Twelve days after the Mongols had arrived in the city Chingis decided to deal with the diehards in the Citadel. Juvaini would have us believe that in order to flush these remaining men Chingis ordered the surrounding quarters be put to the torch. Within days much of the city, with the exception of places and mosques constructed of baked bricks, had burned to the ground. It is not clear why the entire assembled Mongol army could not deal with 400 men, making such a drastic expedient necessary. Later commentators would suggest that the fire which consumed the city started accidentally while the city was being plundered and quickly spread through the districts made up mostly of wooden buildings.

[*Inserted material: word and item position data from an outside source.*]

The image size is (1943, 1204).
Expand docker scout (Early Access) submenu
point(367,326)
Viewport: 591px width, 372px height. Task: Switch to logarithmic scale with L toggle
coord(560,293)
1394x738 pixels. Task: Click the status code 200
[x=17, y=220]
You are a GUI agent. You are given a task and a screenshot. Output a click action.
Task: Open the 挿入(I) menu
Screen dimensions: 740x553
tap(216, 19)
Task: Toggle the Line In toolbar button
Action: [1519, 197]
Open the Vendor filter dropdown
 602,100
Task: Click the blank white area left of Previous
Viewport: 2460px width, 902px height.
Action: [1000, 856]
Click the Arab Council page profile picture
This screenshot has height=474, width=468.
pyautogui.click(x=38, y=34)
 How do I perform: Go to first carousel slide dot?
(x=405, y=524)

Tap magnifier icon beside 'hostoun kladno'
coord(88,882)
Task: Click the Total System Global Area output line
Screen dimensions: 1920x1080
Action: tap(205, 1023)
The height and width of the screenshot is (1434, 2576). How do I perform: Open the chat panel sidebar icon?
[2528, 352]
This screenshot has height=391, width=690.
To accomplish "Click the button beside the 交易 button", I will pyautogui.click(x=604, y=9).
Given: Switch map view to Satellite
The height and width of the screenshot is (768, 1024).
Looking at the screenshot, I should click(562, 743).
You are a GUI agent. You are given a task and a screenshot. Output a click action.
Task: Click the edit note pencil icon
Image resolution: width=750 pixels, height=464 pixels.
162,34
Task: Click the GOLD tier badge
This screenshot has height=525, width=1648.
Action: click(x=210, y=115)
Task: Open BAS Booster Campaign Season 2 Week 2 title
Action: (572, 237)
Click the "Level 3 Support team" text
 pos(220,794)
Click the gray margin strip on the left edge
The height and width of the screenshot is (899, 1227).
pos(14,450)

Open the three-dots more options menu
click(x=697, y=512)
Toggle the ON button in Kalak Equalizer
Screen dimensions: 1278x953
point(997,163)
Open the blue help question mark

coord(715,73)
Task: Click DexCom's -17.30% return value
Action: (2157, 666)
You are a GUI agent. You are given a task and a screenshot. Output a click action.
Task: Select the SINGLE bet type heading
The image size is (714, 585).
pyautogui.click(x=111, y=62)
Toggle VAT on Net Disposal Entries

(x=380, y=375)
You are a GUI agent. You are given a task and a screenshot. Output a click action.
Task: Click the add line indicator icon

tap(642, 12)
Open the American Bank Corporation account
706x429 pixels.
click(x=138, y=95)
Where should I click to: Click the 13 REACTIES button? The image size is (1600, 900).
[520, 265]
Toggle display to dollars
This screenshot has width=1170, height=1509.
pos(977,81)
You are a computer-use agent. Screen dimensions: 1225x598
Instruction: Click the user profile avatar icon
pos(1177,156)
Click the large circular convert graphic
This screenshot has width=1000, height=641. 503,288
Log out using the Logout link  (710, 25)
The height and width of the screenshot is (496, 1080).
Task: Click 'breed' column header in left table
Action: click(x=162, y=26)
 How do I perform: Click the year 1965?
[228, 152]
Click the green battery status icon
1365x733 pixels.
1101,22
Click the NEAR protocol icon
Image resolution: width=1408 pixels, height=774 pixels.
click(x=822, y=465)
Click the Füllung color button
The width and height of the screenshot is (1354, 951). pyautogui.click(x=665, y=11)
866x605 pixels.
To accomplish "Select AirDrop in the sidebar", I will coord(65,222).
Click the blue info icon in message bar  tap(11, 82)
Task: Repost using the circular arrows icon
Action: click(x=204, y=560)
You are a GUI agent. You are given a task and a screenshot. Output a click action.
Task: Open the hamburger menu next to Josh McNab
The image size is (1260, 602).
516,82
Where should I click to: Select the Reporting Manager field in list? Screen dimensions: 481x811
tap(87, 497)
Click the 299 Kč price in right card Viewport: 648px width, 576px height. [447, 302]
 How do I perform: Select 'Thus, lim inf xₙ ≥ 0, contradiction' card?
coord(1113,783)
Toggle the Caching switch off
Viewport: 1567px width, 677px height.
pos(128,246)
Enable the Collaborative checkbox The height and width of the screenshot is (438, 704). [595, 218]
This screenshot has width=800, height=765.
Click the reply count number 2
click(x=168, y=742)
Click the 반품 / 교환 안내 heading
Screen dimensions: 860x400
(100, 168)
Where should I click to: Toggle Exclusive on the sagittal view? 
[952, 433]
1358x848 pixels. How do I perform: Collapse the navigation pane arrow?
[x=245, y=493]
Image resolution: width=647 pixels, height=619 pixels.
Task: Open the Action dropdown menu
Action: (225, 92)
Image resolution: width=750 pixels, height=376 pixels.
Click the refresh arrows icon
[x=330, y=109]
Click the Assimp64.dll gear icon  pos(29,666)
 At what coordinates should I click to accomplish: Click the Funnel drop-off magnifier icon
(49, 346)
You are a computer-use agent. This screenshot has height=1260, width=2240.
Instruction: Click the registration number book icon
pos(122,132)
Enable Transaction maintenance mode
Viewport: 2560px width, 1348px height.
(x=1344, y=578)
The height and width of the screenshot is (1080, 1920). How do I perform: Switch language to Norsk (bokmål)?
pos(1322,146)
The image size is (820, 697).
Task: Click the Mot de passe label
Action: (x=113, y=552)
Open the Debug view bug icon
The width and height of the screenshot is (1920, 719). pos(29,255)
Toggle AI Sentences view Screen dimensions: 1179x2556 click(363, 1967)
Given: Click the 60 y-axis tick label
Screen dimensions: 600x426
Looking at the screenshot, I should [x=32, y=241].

In any case, the fire did not phase the defenders of the Citadel. The Mongols set up mangonels and began heaving huge stones into the Citadel; the defenders responding by flinging out pots of burning naphtha. The Citadel was soon “like a red-hot furnace fed from without by hard sticks thrust into the recesses, while from the belly of the furnace sparks shoot into the air,” claimed Juvaini. Using the local citizenry as human shields the Mongols stormed the walls. The fight went on for days. The Khökh Khan “who in bravery would have born the palm from lions, engaged in many battles: in each attack he overthrew several persons and alone expelled a great army.” All to no avail. Finally the last defenders of the Citadel were “drowned in the sea of annihilation.”
For reasons which commentators, including Juvaini, do not make entirely clear, Chingis now decided upon a wholesale purge of the already defeated and burned city. Of the Qangli Turks within the city “no male was spared who stood higher than the butt of a whip” and their womenfolk (“slender as the cypress”) and children were sent into slavery. The remaining men and women (of the latter, both “ugly and beautiful,” Juvaini dutifully notes) were driven out onto the surrounding plains and what remained of the city and its walls were leveled. The healthy males, both adults and youths, were dragooned as levies for the upcoming siege of Samarkand. The remaining citizenry retired to surrounding villages, as nothing remained of their city.
One man who escaped from the carnage in Bukhara eventually ended up in Khorasan. Here he was questioned about the Mongols and the fate of Bukhara. His words, as recorded by Juvaini, have often been repeated: “They came, they sapped, they burnt, they slew, they plundered and they departed.” Juvaini, who knew his way around words, agreed that “in the Persian language there could be nothing more concise than this speech.”
Hi Don;
ReplyDeleteInteresting post - especially about the, "I am the scourge of God," speech probably being fictional.
Thanks for helping to set the record straight on another much misunderstood historical character.
Laura
Interestingly, some Muslims would claim that Chingis was sent to punish them from veering from the straight and narrow path outlined in the Quran. Taqi ad-Din Ahmad ibn Taymiyyah (1263–1328) advocated purging Islam of what he considered to be the impurities and innovations for which God was punishing them. ibn Taymiyyah beliefs would later influence the Wahabi movement in Saudi Arabia, which in turn gave birth to al Qaeda and other fundamentalist movements in the twentieth century.